Work item:
Using the data below, show every line where the word "button" occurs.

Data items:

---+---

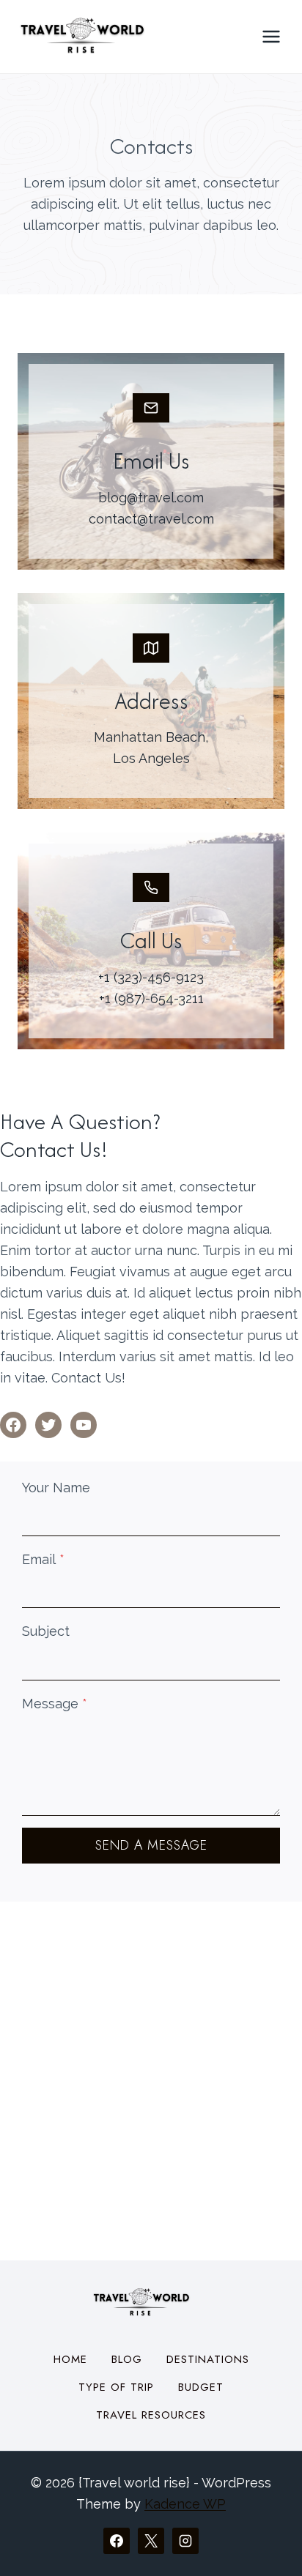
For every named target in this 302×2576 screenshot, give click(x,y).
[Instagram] (185, 2541)
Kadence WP (185, 2504)
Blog (126, 2359)
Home (70, 2359)
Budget (201, 2387)
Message (54, 1703)
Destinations (207, 2359)
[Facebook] (116, 2541)
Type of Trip (116, 2387)
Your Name (56, 1487)
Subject (46, 1631)
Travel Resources (151, 2415)
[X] (151, 2541)
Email (43, 1559)
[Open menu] (270, 36)
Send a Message (151, 1845)
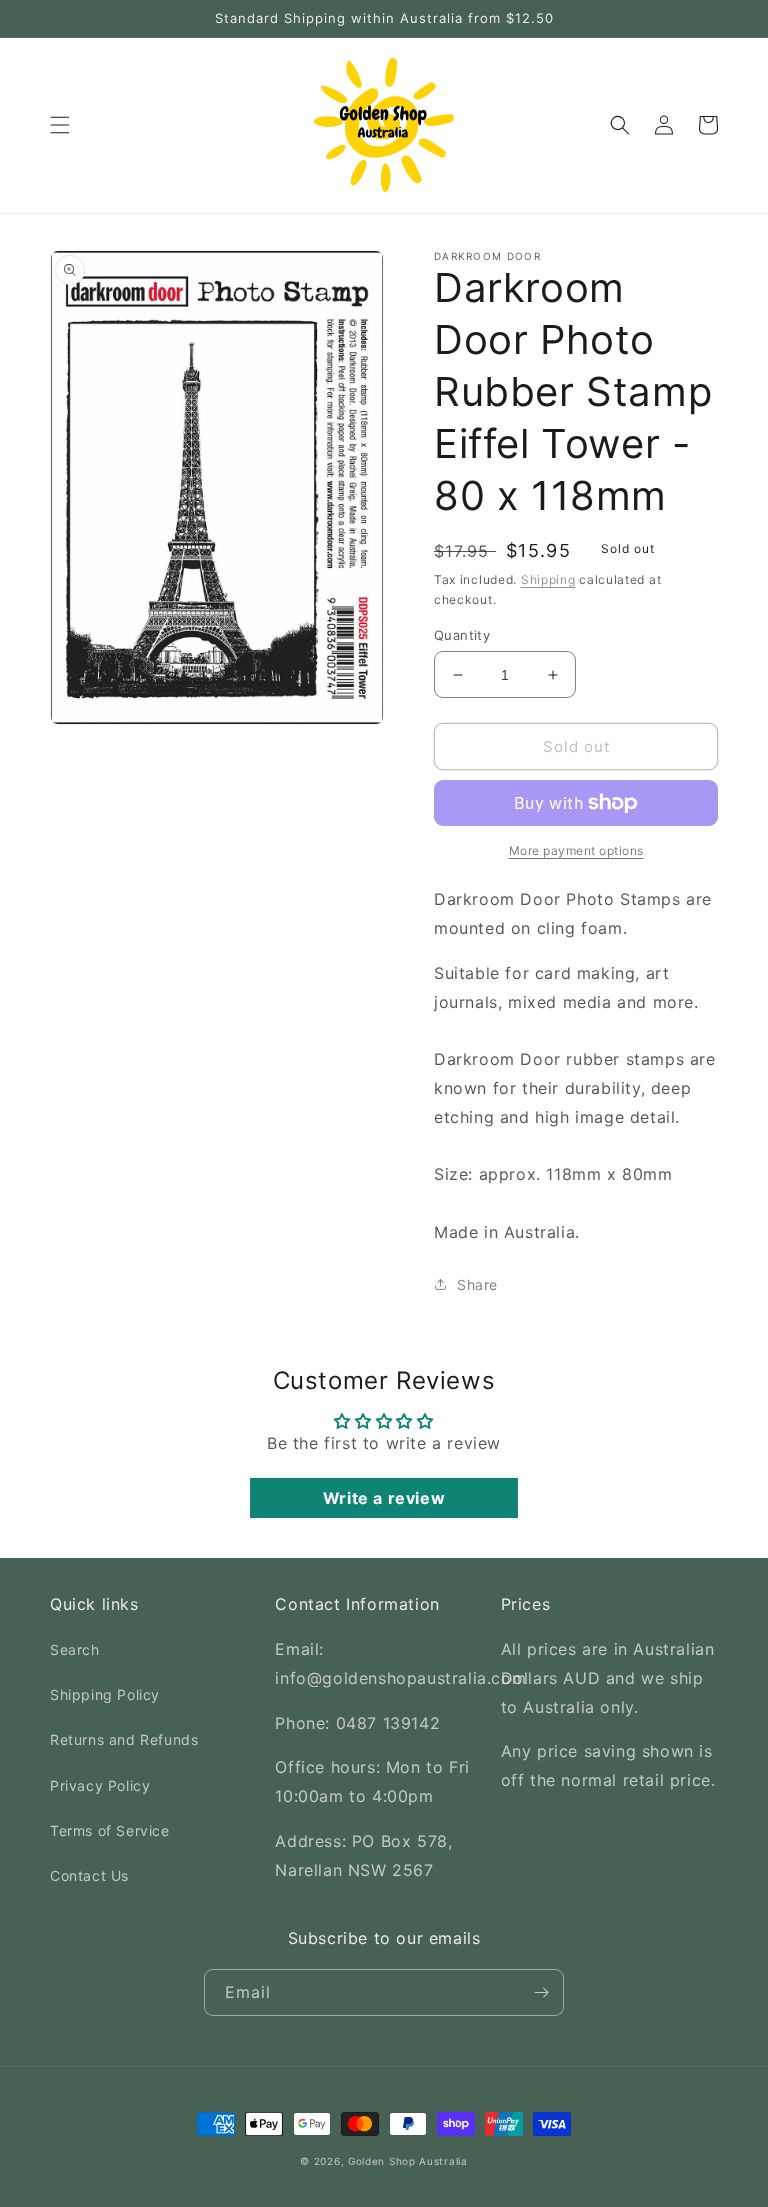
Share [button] (477, 1284)
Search (75, 1649)
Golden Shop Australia (408, 2161)
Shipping (548, 579)
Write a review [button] (384, 1498)
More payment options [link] (576, 850)
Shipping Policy (105, 1694)
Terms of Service (110, 1830)
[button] (60, 125)
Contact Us (89, 1875)
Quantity (462, 635)
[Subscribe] (541, 1992)
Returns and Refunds (124, 1739)
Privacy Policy (100, 1785)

---+---

Task result:
Share [button] (477, 1284)
Write a review [button] (384, 1498)
[button] (60, 125)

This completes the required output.